After graduating in 2009, econ major Ryan Leckie enrolled in the University of Pittsburgh’s Master of Science program in accounting and landed a job with Big Four accounting firm Deloitte and Touche, while he studied for his CPA exam.
But Leckie soon realized that he wanted to work in a more creative field. He entered a program with the Miami Ad School Europe, in Hamburg, Germany, a place known for producing award-winning and highly creative student projects, and there he met his future partner, Jakub Straka.
That partnership bore fruit a few years later, when in the spring of 2018, Leckie and Straka won the Student Innovation Award for their interactive technology project, “Blood Type Bots,” a way to connect U.S. hospitals and donors through messaging platforms, at the South By Southwest (SXSW) conference in Austin, Texas.
The pair has built a functioning prototype of the system, and there’s already a lot of interest to develop it further, including conversations with a blood donation center that operates in more than half the country. It started when Straka, who was doing a second-year advertising internship in Toronto, had a massive seizure one night in his kitchen and hit his head on the corner of a table.
Luckily, he was staying with two other students, who called an ambulance. But when Straka got to the hospital, they didn’t have his blood type, a rare AB form. The hospital had systems in place and was able to easily get the blood he needed from a nearby hospital, but it got Leckie and Straka thinking.
“We were looking at the technologies, and we realized that this industry is significantly behind in terms of the methods they use to get blood donations.”
“What would happen if there was a mass shooting or a natural disaster that causes a lot of casualties or injuries where a significant amount of blood is needed?” Leckie surmises. “We were looking at the technologies, and we realized that this industry is significantly behind in terms of the methods they use to get blood donations. Based on the data we’ve seen, it’s not as effective as it could be.”

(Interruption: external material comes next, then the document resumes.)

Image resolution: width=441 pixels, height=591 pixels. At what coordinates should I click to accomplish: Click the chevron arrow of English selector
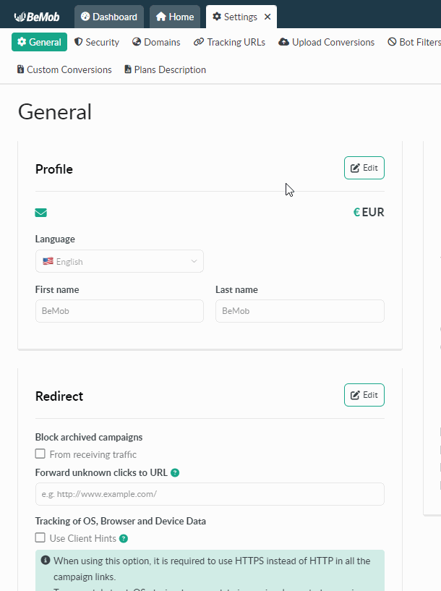click(194, 261)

Leckie and Straka’s idea, connects hospitals and donors through messaging platforms such as Facebook Messenger, iMessage, Whats App, or Hangouts.
Here’s how it works: when a specific blood type in a hospital goes beneath a certain threshold, a trigger is set off within the system to automatically send messages out to anyone in the area who has signed up for the Blood Type Bots service, and has that particular blood type.
“One of the issues, in terms of barriers and getting people to donate, is convenience,” Leckie says. “With our program, people get messaged when they’re within a certain distance of the hospital, so they kind of don’t have an excuse.”
Leckie and Straka second-guessed their idea a few times, after repeated unsuccessful submissions to other award shows. Then their project was shortlisted as one of five interactive innovation projects to be showcased at SXSW, a big opportunity for entrepreneurs in the tech environment — and they won the competition.
“Advertising is great,” says Leckie, who is currently working as a junior art director at Grabarz & Partner in Hamburg. “It’s actually what helped me come up with the original idea for the project. But there’s definitely an entrepreneurial side to me that I’m really passionate about. Jakub and I are really excited about the potential impact Blood Type Bots will have when it comes to saving lives.”